Written by Andy Palmer
I’m thrilled that today we have announced GE Ventures’ investment in Tamr. This investment is based on the fantastic work that our joint GE / Tamr team has done over the last three years to create massive and measurable business value for GE — a story that Barb Darrow tells well in Fortune today. GE is truly transforming their business and I am proud to be part of their digital transformation with my colleagues @ Tamr.

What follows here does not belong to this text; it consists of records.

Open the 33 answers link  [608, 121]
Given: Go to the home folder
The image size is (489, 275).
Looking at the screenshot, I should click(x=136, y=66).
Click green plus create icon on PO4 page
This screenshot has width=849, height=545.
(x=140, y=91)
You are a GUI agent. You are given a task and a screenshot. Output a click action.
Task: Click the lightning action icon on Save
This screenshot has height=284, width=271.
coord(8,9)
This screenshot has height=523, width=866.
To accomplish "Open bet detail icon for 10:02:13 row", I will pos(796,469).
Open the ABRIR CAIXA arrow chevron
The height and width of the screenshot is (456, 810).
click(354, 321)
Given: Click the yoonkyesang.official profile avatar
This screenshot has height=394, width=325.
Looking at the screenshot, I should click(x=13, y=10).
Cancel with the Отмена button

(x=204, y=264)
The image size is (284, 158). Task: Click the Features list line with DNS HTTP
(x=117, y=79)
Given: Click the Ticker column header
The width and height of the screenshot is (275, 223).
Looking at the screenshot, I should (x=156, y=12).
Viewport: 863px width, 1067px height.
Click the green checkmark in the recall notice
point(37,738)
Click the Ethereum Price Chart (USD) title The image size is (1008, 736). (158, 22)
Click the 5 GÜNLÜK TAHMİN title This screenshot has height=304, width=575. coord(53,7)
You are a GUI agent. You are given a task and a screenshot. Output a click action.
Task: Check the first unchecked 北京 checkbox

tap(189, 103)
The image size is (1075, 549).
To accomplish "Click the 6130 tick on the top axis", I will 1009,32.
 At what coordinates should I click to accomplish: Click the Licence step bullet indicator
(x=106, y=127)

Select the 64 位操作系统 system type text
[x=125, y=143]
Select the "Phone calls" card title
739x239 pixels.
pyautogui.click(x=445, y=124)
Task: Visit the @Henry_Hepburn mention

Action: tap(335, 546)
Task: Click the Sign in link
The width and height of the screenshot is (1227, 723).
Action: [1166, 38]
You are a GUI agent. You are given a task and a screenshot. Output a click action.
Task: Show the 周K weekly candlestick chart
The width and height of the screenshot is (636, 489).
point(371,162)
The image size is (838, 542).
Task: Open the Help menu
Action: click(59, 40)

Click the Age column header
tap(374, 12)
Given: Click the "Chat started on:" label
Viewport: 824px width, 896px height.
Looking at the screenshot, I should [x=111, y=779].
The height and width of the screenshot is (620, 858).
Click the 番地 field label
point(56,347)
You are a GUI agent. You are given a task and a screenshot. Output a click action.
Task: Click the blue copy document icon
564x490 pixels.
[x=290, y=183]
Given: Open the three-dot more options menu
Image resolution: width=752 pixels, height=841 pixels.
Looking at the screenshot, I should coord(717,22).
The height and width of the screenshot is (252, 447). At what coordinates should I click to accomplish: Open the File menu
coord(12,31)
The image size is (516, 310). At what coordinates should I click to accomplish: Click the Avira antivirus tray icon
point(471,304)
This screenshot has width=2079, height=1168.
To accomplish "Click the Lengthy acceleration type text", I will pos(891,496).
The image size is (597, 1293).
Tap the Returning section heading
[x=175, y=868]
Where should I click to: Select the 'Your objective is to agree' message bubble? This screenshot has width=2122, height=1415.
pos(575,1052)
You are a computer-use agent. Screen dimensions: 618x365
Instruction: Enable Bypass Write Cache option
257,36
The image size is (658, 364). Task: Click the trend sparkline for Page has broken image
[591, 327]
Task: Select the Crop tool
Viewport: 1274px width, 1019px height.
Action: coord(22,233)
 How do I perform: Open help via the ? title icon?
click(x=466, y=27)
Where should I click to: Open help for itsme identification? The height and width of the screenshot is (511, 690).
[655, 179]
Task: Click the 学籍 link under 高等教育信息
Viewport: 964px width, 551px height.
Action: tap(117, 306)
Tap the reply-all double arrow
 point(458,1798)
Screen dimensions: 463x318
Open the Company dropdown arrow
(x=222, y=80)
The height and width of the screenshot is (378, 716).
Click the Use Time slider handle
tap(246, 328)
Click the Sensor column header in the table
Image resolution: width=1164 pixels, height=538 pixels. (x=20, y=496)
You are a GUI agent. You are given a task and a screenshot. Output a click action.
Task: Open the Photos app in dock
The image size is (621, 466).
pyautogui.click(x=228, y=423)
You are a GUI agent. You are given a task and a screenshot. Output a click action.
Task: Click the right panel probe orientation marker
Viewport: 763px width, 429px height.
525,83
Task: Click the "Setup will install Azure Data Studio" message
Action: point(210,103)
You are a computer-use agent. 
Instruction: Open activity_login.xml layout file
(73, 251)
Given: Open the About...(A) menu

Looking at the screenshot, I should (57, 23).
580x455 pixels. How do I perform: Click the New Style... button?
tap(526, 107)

In my experience at GE and other Global 200 companies, game-changing insights / analytics don’t come from pursuing ‘“business as usual” tactics or by just democratizing visualization. GE’s experience is tangible evidence that the unsexy act of cleaning up and mastering a company’s data actually creates low-hanging analytical fruit that can be picked quickly and easily to the tune of not seven, not eight but NINE figures of measurable benefit. It’s my belief that big companies that aspire to all kinds of cool AI and machine learning analytics need to take a step back and put the systemic data quality / unification horse before the AI cart.
For me, the best part of this investment is that it’s based on the $100+ million of dollars of ROI that GE has already realized working with Tamr. As Lisa Coca @ GE Ventures likes to say — “if Tamr can do for other Global 2000 companies what you’ve done for GE, Tamr is going to be wildly successful in the long term.”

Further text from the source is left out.